**WHAT IS REQUIRED:**
Below are the records; copy every line in them that holds the string "agent".

**AVAILABLE DATA:**

════

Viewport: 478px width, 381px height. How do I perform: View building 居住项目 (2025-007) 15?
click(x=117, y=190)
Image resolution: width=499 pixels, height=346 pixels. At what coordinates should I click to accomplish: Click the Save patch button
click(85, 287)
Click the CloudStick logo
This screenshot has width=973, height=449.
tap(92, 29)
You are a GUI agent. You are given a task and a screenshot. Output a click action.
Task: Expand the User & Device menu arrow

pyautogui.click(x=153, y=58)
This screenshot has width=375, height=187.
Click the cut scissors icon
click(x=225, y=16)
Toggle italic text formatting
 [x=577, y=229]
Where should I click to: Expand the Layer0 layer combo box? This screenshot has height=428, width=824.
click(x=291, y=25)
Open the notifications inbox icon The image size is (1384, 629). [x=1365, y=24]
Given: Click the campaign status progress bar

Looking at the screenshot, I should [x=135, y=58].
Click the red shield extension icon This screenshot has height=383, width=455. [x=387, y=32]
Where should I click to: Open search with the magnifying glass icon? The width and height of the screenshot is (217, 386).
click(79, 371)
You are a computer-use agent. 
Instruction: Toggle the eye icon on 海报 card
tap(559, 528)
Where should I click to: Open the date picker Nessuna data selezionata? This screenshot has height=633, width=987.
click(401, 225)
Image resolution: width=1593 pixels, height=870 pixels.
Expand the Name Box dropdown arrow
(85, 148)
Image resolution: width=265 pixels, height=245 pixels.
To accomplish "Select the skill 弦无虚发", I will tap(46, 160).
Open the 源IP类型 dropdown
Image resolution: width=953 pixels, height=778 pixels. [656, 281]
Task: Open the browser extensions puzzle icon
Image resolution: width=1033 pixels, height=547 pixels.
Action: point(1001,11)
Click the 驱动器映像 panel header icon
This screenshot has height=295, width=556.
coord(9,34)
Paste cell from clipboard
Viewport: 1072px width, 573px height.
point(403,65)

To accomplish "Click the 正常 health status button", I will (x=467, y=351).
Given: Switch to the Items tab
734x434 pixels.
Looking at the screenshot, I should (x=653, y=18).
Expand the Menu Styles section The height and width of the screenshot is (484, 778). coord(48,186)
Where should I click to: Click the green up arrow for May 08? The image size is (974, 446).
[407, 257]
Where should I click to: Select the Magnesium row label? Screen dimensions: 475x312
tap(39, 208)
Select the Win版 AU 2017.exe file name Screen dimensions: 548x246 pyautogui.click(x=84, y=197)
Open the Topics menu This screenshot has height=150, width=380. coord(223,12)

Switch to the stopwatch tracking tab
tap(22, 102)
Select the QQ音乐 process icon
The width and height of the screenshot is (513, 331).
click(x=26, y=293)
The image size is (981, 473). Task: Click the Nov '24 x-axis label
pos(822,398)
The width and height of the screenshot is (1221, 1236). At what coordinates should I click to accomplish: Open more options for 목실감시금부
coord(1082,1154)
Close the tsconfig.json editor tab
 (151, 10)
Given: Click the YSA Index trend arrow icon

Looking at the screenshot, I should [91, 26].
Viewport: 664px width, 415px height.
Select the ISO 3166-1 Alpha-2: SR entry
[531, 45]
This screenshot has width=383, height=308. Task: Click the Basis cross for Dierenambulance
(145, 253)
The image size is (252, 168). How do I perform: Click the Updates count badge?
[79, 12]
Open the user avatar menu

════

**SOLUTION TO THE EXERCISE:**
You are a GUI agent. You are given a task and a screenshot. Output a click action.
You are a computer-use agent. 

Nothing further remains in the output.